Start of SUPPLIED MATERIAL
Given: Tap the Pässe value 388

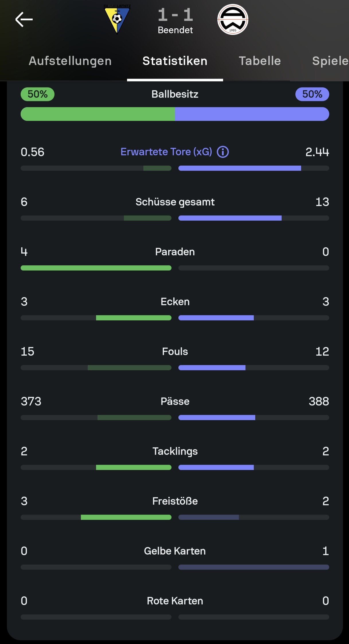Looking at the screenshot, I should (319, 402).
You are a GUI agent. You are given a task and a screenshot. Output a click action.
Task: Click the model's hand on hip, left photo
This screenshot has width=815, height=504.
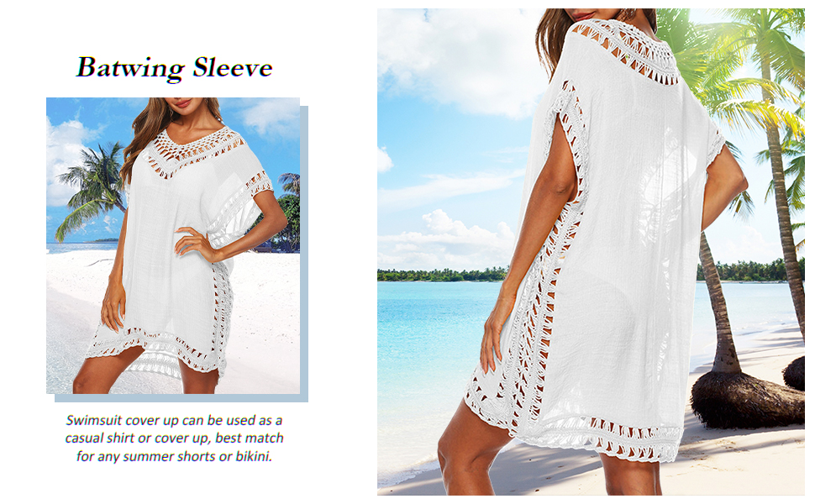coord(194,243)
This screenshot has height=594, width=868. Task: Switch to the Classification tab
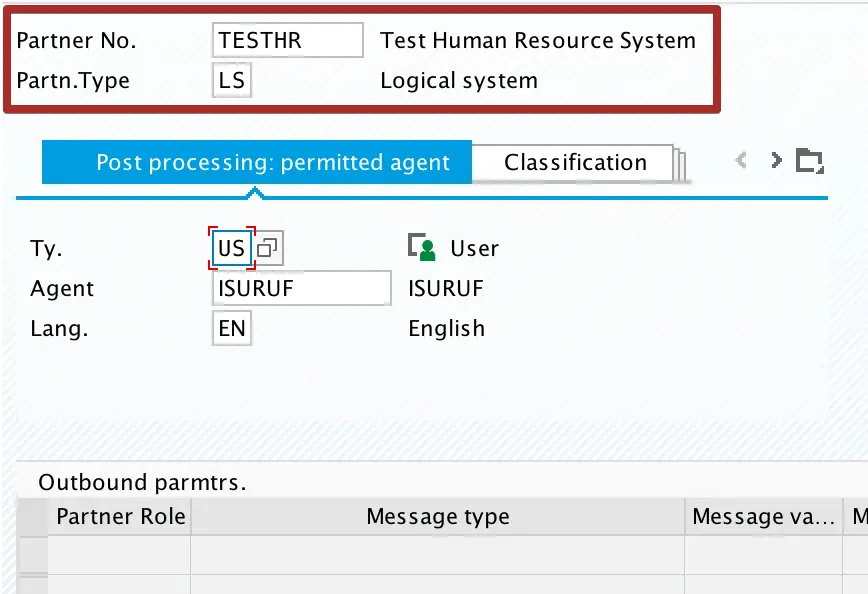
End of SUPPLIED MATERIAL
Output the records exactly. Drop the images.

Given: Tap the Pässe value 388

Looking at the screenshot, I should (319, 402).
You are a GUI agent. You are given a task and a screenshot. Output a click action.
Task: Click the model's hand on hip, left photo
This screenshot has width=815, height=504.
coord(194,243)
This screenshot has height=594, width=868. Task: Switch to the Classification tab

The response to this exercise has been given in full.